**Exercise task**: Convert the rows below into a numbered list, leaving out any blank lines.

**Lines of data**:

******

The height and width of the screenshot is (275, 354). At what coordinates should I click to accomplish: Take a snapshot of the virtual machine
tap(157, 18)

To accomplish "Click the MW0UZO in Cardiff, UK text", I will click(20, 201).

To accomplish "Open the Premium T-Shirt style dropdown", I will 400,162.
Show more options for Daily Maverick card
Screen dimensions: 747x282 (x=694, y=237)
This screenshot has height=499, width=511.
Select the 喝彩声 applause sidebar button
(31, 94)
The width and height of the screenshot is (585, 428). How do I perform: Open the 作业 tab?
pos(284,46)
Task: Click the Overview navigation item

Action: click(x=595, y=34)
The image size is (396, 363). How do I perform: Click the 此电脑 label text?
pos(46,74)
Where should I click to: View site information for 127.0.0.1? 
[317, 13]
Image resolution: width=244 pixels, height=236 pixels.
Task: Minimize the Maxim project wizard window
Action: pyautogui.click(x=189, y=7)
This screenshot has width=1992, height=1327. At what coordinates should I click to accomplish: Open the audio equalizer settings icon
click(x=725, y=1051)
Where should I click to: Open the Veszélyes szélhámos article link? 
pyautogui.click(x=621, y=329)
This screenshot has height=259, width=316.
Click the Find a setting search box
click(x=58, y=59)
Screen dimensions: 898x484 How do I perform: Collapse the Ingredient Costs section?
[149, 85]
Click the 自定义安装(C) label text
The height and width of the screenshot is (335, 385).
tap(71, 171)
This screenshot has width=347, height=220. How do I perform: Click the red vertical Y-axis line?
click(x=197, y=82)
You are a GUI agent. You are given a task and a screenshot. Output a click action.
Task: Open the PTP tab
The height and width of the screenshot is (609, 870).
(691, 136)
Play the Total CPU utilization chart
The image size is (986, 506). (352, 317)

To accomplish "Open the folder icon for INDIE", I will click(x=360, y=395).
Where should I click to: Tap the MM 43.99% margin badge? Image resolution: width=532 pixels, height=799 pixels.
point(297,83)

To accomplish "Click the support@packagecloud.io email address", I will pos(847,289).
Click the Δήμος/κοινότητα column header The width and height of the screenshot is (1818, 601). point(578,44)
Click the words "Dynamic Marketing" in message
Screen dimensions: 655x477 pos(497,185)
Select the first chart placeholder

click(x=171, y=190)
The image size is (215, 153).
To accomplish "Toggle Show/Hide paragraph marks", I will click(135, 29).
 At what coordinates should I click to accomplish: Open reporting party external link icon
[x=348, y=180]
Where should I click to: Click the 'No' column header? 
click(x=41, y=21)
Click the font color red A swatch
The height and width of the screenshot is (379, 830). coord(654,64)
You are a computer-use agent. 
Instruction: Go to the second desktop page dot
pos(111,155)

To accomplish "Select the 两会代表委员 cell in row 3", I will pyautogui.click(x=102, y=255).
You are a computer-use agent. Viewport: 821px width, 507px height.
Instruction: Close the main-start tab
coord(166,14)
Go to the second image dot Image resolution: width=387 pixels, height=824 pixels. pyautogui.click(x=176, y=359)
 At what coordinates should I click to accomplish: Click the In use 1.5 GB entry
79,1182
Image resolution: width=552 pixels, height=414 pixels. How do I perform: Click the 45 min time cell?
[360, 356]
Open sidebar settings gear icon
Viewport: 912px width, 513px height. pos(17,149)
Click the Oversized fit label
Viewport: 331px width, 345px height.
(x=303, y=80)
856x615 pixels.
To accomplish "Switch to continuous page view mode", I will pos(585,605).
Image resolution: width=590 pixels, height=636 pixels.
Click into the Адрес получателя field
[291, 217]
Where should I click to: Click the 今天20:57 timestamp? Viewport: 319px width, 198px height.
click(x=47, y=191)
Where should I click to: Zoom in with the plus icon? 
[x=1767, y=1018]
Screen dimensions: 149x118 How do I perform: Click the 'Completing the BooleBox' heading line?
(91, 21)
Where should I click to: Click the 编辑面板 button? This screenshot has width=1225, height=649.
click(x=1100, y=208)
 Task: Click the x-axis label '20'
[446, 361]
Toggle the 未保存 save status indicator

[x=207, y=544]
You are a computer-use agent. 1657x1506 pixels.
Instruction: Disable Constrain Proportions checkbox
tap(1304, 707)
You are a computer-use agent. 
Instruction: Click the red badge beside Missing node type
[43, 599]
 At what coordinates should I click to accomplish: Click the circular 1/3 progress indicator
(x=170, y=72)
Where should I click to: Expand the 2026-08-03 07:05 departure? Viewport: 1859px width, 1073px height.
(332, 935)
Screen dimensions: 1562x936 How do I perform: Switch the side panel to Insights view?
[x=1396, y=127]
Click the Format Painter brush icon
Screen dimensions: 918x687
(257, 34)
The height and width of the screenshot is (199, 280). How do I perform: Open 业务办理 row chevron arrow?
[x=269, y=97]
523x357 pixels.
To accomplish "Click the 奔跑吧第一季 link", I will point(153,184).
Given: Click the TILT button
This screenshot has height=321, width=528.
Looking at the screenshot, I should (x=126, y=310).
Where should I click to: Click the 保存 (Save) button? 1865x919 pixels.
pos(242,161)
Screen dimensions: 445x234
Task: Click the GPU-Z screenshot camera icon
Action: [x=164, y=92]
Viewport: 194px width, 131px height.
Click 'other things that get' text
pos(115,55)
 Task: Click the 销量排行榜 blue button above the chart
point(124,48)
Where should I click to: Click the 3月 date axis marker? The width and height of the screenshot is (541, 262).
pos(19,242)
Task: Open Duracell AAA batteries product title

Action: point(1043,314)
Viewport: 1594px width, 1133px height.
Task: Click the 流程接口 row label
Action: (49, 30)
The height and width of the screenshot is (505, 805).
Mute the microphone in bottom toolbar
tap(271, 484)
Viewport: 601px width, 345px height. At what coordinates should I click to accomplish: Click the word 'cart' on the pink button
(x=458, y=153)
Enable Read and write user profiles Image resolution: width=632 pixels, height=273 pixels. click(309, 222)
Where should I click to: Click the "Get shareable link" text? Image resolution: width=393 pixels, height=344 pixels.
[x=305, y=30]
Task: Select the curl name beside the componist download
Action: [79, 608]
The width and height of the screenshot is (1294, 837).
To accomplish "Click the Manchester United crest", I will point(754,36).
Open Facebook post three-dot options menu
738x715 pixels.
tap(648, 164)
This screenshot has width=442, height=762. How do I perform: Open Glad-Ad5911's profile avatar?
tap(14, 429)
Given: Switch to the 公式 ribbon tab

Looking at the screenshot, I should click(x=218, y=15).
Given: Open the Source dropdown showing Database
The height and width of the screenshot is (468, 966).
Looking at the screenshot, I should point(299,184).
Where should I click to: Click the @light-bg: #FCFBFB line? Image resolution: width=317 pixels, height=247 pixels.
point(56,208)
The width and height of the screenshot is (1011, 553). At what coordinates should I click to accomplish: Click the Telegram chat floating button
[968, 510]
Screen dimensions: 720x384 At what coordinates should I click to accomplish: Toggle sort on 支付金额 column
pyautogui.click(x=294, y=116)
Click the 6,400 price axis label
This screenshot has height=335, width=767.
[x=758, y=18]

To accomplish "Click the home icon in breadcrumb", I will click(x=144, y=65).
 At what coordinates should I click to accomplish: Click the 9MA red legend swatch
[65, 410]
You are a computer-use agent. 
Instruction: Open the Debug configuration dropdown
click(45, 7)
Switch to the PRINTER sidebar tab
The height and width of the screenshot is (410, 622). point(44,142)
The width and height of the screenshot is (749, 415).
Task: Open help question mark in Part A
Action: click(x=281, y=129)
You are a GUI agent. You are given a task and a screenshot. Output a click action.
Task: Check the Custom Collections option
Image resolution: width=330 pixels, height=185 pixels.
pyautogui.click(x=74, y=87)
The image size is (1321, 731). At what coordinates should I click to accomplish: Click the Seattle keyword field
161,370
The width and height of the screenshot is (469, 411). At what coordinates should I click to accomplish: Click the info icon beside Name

******

**Output of the task**:
1. The height and width of the screenshot is (275, 354). At what coordinates should I click to accomplish: Take a snapshot of the virtual machine
2. tap(157, 18)
3. To accomplish "Click the MW0UZO in Cardiff, UK text", I will click(20, 201).
4. To accomplish "Open the Premium T-Shirt style dropdown", I will 400,162.
5. Show more options for Daily Maverick card
6. Screen dimensions: 747x282 (x=694, y=237)
7. This screenshot has height=499, width=511.
8. Select the 喝彩声 applause sidebar button
9. (31, 94)
10. The width and height of the screenshot is (585, 428). How do I perform: Open the 作业 tab?
11. pos(284,46)
12. Task: Click the Overview navigation item
13. Action: click(x=595, y=34)
14. The image size is (396, 363). How do I perform: Click the 此电脑 label text?
15. pos(46,74)
16. Where should I click to: View site information for 127.0.0.1? 
17. [317, 13]
18. Image resolution: width=244 pixels, height=236 pixels.
19. Task: Minimize the Maxim project wizard window
20. Action: pyautogui.click(x=189, y=7)
21. This screenshot has width=1992, height=1327. At what coordinates should I click to accomplish: Open the audio equalizer settings icon
22. click(x=725, y=1051)
23. Where should I click to: Open the Veszélyes szélhámos article link? 
24. pyautogui.click(x=621, y=329)
25. This screenshot has height=259, width=316.
26. Click the Find a setting search box
27. click(x=58, y=59)
28. Screen dimensions: 898x484 How do I perform: Collapse the Ingredient Costs section?
29. [149, 85]
30. Click the 自定义安装(C) label text
31. The height and width of the screenshot is (335, 385).
32. tap(71, 171)
33. This screenshot has width=347, height=220. How do I perform: Click the red vertical Y-axis line?
34. click(x=197, y=82)
35. You are a GUI agent. You are given a task and a screenshot. Output a click action.
36. Task: Open the PTP tab
37. The height and width of the screenshot is (609, 870).
38. (691, 136)
39. Play the Total CPU utilization chart
40. The image size is (986, 506). (352, 317)
41. To accomplish "Open the folder icon for INDIE", I will click(x=360, y=395).
42. Where should I click to: Tap the MM 43.99% margin badge? Image resolution: width=532 pixels, height=799 pixels.
43. point(297,83)
44. To accomplish "Click the support@packagecloud.io email address", I will pos(847,289).
45. Click the Δήμος/κοινότητα column header The width and height of the screenshot is (1818, 601). point(578,44)
46. Click the words "Dynamic Marketing" in message
47. Screen dimensions: 655x477 pos(497,185)
48. Select the first chart placeholder
49. click(x=171, y=190)
50. The image size is (215, 153).
51. To accomplish "Toggle Show/Hide paragraph marks", I will click(135, 29).
52.  At what coordinates should I click to accomplish: Open reporting party external link icon
53. [x=348, y=180]
54. Where should I click to: Click the 'No' column header? 
55. click(x=41, y=21)
56. Click the font color red A swatch
57. The height and width of the screenshot is (379, 830). coord(654,64)
58. You are a computer-use agent. 
59. Instruction: Go to the second desktop page dot
60. pos(111,155)
61. To accomplish "Select the 两会代表委员 cell in row 3", I will pyautogui.click(x=102, y=255).
62. You are a computer-use agent. Viewport: 821px width, 507px height.
63. Instruction: Close the main-start tab
64. coord(166,14)
65. Go to the second image dot Image resolution: width=387 pixels, height=824 pixels. pyautogui.click(x=176, y=359)
66.  At what coordinates should I click to accomplish: Click the In use 1.5 GB entry
67. 79,1182
68. Image resolution: width=552 pixels, height=414 pixels. How do I perform: Click the 45 min time cell?
69. [360, 356]
70. Open sidebar settings gear icon
71. Viewport: 912px width, 513px height. pos(17,149)
72. Click the Oversized fit label
73. Viewport: 331px width, 345px height.
74. (x=303, y=80)
75. 856x615 pixels.
76. To accomplish "Switch to continuous page view mode", I will pos(585,605).
77. Image resolution: width=590 pixels, height=636 pixels.
78. Click into the Адрес получателя field
79. [291, 217]
80. Where should I click to: Click the 今天20:57 timestamp? Viewport: 319px width, 198px height.
81. click(x=47, y=191)
82. Where should I click to: Zoom in with the plus icon? 
83. [x=1767, y=1018]
84. Screen dimensions: 149x118 How do I perform: Click the 'Completing the BooleBox' heading line?
85. (91, 21)
86. Where should I click to: Click the 编辑面板 button? This screenshot has width=1225, height=649.
87. click(x=1100, y=208)
88.  Task: Click the x-axis label '20'
89. [446, 361]
90. Toggle the 未保存 save status indicator
91. [x=207, y=544]
92. You are a computer-use agent. 1657x1506 pixels.
93. Instruction: Disable Constrain Proportions checkbox
94. tap(1304, 707)
95. You are a computer-use agent. 
96. Instruction: Click the red badge beside Missing node type
97. [43, 599]
98.  At what coordinates should I click to accomplish: Click the circular 1/3 progress indicator
99. (x=170, y=72)
100. Where should I click to: Expand the 2026-08-03 07:05 departure? Viewport: 1859px width, 1073px height.
101. (332, 935)
102. Screen dimensions: 1562x936 How do I perform: Switch the side panel to Insights view?
103. [x=1396, y=127]
104. Click the Format Painter brush icon
105. Screen dimensions: 918x687
106. (257, 34)
107. The height and width of the screenshot is (199, 280). How do I perform: Open 业务办理 row chevron arrow?
108. [x=269, y=97]
109. 523x357 pixels.
110. To accomplish "Click the 奔跑吧第一季 link", I will point(153,184).
111. Given: Click the TILT button
112. This screenshot has height=321, width=528.
113. Looking at the screenshot, I should (x=126, y=310).
114. Where should I click to: Click the 保存 (Save) button? 1865x919 pixels.
115. pos(242,161)
116. Screen dimensions: 445x234
117. Task: Click the GPU-Z screenshot camera icon
118. Action: [x=164, y=92]
119. Viewport: 194px width, 131px height.
120. Click 'other things that get' text
121. pos(115,55)
122.  Task: Click the 销量排行榜 blue button above the chart
123. point(124,48)
124. Where should I click to: Click the 3月 date axis marker? The width and height of the screenshot is (541, 262).
125. pos(19,242)
126. Task: Open Duracell AAA batteries product title
127. Action: point(1043,314)
128. Viewport: 1594px width, 1133px height.
129. Task: Click the 流程接口 row label
130. Action: (49, 30)
131. The height and width of the screenshot is (505, 805).
132. Mute the microphone in bottom toolbar
133. tap(271, 484)
134. Viewport: 601px width, 345px height. At what coordinates should I click to accomplish: Click the word 'cart' on the pink button
135. (x=458, y=153)
136. Enable Read and write user profiles Image resolution: width=632 pixels, height=273 pixels. click(309, 222)
137. Where should I click to: Click the "Get shareable link" text? Image resolution: width=393 pixels, height=344 pixels.
138. [x=305, y=30]
139. Task: Select the curl name beside the componist download
140. Action: [79, 608]
141. The width and height of the screenshot is (1294, 837).
142. To accomplish "Click the Manchester United crest", I will point(754,36).
143. Open Facebook post three-dot options menu
144. 738x715 pixels.
145. tap(648, 164)
146. This screenshot has width=442, height=762. How do I perform: Open Glad-Ad5911's profile avatar?
147. tap(14, 429)
148. Given: Switch to the 公式 ribbon tab
149. Looking at the screenshot, I should click(x=218, y=15).
150. Given: Open the Source dropdown showing Database
151. The height and width of the screenshot is (468, 966).
152. Looking at the screenshot, I should point(299,184).
153. Where should I click to: Click the @light-bg: #FCFBFB line? Image resolution: width=317 pixels, height=247 pixels.
154. point(56,208)
155. The width and height of the screenshot is (1011, 553). At what coordinates should I click to accomplish: Click the Telegram chat floating button
156. [968, 510]
157. Screen dimensions: 720x384 At what coordinates should I click to accomplish: Toggle sort on 支付金额 column
158. pyautogui.click(x=294, y=116)
159. Click the 6,400 price axis label
160. This screenshot has height=335, width=767.
161. [x=758, y=18]
162. To accomplish "Click the home icon in breadcrumb", I will click(x=144, y=65).
163.  At what coordinates should I click to accomplish: Click the 9MA red legend swatch
164. [65, 410]
165. You are a computer-use agent. 
166. Instruction: Open the Debug configuration dropdown
167. click(45, 7)
168. Switch to the PRINTER sidebar tab
169. The height and width of the screenshot is (410, 622). point(44,142)
170. The width and height of the screenshot is (749, 415).
171. Task: Open help question mark in Part A
172. Action: click(x=281, y=129)
173. You are a GUI agent. You are given a task and a screenshot. Output a click action.
174. Task: Check the Custom Collections option
175. Image resolution: width=330 pixels, height=185 pixels.
176. pyautogui.click(x=74, y=87)
177. The image size is (1321, 731). At what coordinates should I click to accomplish: Click the Seattle keyword field
178. 161,370
179. The width and height of the screenshot is (469, 411). At what coordinates should I click to accomplish: Click the info icon beside Name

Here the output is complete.